In economics, one of the most famous examples of price discrimination is airfare. Everyone in the same cabin is getting essentially the same product, but almost everyone paid a different price. So how do airlines decide how much your airfare should be? CNN talked to Robert W. Mann, a former airline planning executive.
Passenger Profiling
In the interview, Mann spoke about a few different factors that airlines use to decide the airfare, and when to charge what airfare. First and foremost, airlines try their best to profile the passengers on a given flight. We’re not talking about race, gender, etc., but more about the type of market a certain route falls under.
For example, Hawaii is a largely leisure market, and leisure travelers tend to book flights much earlier, say, a few months out. Airlines can strategically charge the highest during that window. On the other hand, flights that have desirable times for business travelers might attract consultants, many of which have a set schedule and many of them also buy last-minute tickets. Airlines can do the opposite—charging a higher fare a week or so leading up to departure.

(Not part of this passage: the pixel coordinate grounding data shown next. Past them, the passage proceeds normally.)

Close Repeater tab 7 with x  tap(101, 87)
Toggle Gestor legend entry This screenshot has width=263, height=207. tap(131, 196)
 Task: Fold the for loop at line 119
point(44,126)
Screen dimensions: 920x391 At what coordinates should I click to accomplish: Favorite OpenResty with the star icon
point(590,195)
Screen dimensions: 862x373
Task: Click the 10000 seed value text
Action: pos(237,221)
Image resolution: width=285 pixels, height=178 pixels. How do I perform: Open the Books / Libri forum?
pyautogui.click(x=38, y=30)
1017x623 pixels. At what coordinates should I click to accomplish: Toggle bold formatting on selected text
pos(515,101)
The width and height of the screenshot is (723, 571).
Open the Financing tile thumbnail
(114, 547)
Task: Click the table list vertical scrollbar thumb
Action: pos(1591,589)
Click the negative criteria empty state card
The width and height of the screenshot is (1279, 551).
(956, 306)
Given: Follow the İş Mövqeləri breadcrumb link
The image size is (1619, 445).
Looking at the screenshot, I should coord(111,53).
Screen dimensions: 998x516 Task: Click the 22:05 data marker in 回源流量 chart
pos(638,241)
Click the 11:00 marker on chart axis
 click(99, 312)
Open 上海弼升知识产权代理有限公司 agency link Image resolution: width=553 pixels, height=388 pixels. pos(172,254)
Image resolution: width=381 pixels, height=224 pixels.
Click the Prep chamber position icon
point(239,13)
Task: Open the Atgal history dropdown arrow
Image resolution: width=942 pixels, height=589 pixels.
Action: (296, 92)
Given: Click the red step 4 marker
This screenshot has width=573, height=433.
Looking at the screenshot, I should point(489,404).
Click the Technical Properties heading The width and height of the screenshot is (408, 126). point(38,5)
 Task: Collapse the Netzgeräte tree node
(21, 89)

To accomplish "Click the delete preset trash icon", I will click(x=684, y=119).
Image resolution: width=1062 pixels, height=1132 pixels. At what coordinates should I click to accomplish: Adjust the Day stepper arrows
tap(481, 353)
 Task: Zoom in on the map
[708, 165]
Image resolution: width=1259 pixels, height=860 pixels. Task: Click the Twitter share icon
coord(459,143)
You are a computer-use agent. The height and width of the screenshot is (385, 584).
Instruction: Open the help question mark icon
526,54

Avoid Undermining the Brand
Part of the goal of an airline is to fill every single seat, in the most efficient way possible. You’d think that means airlines should keep lowering their price until the minute before departure, so that they could have a 100% passenger load, all the time.
But airline also has a brand to protect. For example, the big three legacy airlines offer their top-tier elites unlimited upgrades to First Class. They would rather make money from these First Class seats—on paper, even a coach passenger paying $1 extra is better than a seat being empty or given away as a free upgrade. Of course, this is not accounting for the opportunity cost of not upgrading an elite, who might reward the airline with more spending in the future if s/he gets an upgrade.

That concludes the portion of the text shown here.